Look through the data and write out every line with the word "computer" in it.

(Material for this exercise)

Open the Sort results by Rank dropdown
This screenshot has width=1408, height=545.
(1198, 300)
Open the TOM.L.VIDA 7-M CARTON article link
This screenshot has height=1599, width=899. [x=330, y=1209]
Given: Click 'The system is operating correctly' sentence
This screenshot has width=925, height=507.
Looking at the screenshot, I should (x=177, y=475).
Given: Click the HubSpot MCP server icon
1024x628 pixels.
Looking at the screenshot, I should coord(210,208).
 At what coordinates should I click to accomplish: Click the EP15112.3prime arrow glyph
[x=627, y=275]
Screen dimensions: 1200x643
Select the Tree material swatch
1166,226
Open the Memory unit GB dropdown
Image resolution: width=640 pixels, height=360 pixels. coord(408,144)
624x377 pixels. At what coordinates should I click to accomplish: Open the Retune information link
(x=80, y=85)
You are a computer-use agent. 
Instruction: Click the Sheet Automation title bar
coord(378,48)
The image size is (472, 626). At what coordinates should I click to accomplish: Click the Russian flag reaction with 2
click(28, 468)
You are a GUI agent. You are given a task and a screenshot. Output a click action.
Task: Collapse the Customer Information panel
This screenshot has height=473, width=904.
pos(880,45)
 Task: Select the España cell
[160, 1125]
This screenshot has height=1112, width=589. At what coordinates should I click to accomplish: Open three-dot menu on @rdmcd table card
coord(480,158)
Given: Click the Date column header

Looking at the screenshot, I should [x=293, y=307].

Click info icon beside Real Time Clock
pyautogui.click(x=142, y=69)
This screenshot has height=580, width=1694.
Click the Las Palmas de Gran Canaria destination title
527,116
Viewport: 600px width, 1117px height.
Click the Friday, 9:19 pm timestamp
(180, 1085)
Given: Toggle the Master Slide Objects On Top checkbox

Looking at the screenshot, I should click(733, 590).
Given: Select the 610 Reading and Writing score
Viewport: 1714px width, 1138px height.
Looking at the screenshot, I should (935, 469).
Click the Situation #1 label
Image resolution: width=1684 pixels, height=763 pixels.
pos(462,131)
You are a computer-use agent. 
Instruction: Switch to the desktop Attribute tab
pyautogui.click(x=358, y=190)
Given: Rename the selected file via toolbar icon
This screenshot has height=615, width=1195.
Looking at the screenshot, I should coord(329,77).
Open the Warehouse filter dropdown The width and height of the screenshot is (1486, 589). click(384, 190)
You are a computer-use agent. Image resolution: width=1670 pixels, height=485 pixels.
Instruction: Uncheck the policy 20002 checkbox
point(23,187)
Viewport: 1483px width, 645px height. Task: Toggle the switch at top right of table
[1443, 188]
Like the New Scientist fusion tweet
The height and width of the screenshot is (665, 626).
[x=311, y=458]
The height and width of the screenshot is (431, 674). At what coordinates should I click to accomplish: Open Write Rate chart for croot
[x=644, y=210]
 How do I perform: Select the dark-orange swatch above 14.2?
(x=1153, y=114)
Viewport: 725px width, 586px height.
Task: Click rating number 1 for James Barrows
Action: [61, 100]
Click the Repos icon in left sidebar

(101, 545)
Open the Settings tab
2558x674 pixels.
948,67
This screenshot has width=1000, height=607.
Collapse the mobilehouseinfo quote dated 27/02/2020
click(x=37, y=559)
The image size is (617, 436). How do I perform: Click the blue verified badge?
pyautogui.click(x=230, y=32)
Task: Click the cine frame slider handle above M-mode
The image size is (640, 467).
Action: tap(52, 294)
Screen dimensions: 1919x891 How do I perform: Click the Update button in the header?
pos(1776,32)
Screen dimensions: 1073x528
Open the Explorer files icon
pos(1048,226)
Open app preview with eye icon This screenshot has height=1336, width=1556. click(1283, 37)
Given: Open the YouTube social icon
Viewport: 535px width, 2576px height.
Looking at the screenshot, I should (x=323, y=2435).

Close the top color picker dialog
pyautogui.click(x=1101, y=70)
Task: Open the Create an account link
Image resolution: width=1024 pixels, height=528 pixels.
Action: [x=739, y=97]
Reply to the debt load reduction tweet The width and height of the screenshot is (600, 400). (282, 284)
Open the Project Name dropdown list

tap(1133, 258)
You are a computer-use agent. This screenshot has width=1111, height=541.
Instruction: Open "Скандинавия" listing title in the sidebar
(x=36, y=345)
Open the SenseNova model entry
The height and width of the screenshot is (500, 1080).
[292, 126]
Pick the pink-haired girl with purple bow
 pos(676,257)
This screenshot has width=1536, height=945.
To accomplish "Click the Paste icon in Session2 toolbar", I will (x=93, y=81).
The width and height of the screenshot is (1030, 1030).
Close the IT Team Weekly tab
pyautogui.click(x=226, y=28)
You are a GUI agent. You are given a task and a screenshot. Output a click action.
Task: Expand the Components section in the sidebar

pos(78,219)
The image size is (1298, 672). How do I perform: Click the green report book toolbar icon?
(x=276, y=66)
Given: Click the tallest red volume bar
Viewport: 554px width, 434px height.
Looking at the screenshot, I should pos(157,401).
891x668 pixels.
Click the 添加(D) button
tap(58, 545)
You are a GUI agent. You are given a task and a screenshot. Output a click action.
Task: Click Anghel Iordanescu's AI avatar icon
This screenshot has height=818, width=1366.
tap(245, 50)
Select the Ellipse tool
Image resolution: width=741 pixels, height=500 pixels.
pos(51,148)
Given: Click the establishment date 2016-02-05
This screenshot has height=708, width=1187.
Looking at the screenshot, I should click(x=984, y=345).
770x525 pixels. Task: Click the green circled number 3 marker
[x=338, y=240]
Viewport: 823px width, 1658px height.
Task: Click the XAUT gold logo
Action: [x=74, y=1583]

(End Material for this exercise)

### Answer box
You are a computer-use agent. 
You are a computer-use agent. 
You are a computer-use agent. Image resolution: width=1670 pixels, height=485 pixels.
You are a computer-use agent. This screenshot has width=1111, height=541.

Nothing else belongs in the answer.